(Records to use begins)

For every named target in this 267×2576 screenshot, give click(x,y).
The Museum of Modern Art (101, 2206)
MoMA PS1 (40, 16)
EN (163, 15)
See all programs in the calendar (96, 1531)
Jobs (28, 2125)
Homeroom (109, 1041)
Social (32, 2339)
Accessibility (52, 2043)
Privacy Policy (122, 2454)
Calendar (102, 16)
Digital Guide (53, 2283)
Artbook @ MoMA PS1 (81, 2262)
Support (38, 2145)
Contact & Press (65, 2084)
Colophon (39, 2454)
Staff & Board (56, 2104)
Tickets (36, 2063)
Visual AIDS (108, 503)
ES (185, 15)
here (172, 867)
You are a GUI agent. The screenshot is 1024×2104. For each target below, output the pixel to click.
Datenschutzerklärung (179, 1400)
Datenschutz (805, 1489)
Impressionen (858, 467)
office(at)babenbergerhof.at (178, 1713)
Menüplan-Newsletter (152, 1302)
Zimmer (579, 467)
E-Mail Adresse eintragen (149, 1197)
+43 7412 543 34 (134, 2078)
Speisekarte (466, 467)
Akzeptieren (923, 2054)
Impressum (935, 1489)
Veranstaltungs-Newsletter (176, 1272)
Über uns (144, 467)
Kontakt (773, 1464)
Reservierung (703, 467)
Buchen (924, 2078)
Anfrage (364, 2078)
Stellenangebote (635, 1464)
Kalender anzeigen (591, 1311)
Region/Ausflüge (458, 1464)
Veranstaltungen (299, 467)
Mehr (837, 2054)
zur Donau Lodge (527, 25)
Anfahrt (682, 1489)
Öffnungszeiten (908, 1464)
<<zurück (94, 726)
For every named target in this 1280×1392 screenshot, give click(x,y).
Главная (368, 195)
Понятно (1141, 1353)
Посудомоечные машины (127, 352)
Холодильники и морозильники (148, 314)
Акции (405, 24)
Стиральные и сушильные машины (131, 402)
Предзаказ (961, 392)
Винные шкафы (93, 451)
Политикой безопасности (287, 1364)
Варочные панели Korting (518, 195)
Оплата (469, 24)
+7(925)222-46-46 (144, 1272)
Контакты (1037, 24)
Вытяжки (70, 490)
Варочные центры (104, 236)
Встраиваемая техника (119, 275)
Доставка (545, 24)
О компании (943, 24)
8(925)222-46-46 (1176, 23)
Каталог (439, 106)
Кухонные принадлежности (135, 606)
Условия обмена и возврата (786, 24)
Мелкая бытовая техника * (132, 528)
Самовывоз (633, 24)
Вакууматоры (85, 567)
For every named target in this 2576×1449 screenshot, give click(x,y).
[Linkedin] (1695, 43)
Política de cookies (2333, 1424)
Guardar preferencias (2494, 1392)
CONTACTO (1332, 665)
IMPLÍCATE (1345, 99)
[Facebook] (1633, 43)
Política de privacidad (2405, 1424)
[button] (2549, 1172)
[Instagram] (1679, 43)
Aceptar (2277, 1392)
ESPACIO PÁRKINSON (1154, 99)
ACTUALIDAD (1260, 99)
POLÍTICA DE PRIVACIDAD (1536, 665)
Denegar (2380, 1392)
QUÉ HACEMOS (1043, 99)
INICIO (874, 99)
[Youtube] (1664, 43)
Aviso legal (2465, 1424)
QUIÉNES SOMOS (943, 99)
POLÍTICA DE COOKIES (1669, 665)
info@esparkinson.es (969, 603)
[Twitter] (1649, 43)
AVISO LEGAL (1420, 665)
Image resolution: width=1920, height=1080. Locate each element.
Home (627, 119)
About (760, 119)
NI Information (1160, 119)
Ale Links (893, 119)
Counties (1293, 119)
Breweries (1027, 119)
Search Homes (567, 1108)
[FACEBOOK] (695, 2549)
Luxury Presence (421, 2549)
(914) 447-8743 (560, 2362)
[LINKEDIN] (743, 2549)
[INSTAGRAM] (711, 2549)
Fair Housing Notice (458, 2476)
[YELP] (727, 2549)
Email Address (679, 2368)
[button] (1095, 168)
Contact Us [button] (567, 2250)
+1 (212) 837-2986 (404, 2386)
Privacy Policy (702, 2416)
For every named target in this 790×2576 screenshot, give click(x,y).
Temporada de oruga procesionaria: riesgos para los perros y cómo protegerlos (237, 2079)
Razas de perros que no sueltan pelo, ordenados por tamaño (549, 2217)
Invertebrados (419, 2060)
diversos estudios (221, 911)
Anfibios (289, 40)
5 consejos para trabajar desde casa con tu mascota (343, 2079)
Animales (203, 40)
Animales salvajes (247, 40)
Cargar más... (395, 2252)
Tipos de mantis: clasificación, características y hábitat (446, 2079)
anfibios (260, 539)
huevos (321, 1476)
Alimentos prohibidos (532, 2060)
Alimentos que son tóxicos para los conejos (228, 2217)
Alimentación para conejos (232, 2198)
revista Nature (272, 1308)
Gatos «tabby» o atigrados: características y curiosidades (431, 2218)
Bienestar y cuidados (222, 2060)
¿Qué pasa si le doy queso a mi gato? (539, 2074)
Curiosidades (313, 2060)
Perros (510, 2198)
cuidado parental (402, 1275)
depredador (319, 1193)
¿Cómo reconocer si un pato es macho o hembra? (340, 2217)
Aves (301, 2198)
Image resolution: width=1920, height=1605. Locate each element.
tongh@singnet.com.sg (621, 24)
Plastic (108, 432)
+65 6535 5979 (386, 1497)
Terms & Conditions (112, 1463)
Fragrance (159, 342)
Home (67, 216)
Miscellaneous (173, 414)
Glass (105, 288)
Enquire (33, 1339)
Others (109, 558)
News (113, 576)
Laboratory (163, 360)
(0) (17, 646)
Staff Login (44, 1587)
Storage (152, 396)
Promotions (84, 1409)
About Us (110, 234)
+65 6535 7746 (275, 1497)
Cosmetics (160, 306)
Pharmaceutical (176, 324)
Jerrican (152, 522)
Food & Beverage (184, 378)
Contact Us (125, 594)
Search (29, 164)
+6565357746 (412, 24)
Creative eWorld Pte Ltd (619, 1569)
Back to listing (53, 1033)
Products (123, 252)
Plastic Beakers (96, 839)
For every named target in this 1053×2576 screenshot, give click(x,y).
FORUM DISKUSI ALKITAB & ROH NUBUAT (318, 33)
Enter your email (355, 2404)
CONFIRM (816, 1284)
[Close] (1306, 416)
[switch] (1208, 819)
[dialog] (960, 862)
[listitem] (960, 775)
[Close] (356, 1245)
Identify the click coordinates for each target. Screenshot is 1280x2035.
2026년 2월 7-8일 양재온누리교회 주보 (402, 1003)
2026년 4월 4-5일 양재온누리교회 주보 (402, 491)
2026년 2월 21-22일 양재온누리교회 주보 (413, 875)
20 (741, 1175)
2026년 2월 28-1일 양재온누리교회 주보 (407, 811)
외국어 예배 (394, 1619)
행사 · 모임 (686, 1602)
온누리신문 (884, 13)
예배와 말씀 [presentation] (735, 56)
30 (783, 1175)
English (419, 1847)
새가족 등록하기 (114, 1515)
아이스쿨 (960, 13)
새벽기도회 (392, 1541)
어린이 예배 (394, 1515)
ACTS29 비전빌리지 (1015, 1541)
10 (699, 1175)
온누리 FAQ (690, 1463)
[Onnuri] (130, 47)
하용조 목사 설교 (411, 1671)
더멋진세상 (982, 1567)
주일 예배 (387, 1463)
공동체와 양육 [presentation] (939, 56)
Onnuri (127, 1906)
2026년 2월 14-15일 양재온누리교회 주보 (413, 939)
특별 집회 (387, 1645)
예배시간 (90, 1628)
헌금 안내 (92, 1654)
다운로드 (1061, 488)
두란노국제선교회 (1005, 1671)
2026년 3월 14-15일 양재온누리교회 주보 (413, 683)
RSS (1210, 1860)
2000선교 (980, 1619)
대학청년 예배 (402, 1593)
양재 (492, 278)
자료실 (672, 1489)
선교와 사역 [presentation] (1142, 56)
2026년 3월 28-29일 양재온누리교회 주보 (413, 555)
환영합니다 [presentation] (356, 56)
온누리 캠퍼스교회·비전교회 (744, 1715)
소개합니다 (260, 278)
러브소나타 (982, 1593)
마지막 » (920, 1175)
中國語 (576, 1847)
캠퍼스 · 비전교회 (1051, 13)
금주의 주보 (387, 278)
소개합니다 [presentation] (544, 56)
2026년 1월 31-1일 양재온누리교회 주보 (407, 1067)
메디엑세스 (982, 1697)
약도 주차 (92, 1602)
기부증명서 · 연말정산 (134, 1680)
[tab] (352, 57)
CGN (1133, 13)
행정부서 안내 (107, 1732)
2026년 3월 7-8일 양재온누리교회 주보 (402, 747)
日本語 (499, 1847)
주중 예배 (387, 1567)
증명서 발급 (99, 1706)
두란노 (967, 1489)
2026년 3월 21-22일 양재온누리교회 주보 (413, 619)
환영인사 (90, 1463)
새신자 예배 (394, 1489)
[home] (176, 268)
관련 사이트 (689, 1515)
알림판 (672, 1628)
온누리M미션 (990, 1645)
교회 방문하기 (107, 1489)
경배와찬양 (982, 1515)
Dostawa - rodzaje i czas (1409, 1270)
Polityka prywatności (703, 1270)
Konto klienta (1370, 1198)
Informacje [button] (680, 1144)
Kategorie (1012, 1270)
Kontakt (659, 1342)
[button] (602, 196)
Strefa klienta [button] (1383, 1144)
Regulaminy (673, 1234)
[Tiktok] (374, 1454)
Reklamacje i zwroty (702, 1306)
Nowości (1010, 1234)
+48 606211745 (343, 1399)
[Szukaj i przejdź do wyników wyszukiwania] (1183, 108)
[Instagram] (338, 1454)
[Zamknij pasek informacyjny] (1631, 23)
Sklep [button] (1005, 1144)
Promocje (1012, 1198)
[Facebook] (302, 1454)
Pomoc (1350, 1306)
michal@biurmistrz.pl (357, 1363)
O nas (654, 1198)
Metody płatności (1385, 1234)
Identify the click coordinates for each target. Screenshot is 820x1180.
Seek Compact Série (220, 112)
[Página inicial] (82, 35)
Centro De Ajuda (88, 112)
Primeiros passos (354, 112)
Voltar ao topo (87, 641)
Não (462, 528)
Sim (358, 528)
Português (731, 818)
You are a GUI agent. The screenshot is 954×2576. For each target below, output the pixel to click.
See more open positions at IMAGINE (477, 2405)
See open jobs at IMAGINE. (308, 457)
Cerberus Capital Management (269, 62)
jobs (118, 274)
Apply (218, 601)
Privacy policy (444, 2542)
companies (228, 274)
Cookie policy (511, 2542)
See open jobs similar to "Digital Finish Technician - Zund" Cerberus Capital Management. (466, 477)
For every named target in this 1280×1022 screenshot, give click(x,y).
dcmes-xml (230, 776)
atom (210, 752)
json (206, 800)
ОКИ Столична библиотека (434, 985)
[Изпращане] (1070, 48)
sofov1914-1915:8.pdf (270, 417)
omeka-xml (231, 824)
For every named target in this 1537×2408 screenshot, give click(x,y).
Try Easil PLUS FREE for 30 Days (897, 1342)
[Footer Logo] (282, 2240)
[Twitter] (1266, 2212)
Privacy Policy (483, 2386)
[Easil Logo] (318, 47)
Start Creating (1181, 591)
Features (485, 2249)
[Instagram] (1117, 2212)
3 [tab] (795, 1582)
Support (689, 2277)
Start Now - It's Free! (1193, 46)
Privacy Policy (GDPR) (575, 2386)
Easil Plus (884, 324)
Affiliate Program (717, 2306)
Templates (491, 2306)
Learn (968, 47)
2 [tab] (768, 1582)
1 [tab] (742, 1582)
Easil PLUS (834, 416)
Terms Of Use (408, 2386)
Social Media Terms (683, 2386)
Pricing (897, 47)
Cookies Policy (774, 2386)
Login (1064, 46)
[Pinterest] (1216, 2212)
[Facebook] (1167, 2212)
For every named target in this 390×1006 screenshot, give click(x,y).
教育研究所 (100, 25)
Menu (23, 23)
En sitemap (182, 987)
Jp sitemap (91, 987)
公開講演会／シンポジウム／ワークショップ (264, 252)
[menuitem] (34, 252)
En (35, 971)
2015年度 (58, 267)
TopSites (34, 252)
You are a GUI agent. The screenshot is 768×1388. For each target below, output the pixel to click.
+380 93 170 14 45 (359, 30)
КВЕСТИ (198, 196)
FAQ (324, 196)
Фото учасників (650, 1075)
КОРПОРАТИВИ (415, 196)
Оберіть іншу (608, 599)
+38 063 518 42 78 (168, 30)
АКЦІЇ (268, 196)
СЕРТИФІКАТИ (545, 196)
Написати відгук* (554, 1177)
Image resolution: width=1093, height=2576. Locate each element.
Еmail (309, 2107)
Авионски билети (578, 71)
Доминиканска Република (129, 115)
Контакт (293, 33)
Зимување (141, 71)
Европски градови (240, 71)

(Records to use ends)

### What this task involves
Tally the lines in the records above that contain the string "below" and report only the tally.

### Exercise output
3